**WHAT THE TASK REQUIRES**
Lines from the listing below that contain the string "header" are to be reported.

**GIVEN DATA**
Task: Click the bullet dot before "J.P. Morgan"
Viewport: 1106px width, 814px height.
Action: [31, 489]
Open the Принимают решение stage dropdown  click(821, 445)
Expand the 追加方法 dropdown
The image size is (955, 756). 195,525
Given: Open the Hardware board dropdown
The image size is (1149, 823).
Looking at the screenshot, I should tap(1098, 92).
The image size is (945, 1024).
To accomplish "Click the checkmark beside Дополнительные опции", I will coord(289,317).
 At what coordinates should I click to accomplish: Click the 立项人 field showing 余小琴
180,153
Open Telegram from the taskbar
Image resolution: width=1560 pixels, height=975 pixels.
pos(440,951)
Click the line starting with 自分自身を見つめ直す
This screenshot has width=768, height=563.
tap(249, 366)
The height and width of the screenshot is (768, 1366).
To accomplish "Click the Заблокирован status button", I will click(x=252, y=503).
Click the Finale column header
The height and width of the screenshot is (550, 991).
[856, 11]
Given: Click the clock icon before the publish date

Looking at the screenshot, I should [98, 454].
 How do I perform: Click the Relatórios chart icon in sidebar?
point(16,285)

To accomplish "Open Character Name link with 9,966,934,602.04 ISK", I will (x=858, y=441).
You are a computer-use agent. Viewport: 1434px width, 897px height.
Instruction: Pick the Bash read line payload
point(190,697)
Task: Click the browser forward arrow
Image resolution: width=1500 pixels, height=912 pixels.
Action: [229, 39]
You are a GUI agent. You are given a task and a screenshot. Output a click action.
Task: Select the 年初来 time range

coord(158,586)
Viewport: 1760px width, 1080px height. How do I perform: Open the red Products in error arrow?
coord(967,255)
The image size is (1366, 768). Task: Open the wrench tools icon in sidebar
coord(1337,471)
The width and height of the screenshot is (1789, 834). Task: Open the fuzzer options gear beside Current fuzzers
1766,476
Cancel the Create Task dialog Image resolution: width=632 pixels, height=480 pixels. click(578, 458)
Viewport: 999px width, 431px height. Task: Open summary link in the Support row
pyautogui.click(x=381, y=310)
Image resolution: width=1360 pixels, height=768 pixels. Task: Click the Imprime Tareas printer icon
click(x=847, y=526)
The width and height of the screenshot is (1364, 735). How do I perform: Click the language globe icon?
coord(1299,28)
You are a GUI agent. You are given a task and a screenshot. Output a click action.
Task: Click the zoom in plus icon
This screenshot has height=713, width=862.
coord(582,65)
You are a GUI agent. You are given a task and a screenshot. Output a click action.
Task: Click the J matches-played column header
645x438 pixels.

**WORKED SOLUTION**
Click the Finale column header
Task: Click the J matches-played column header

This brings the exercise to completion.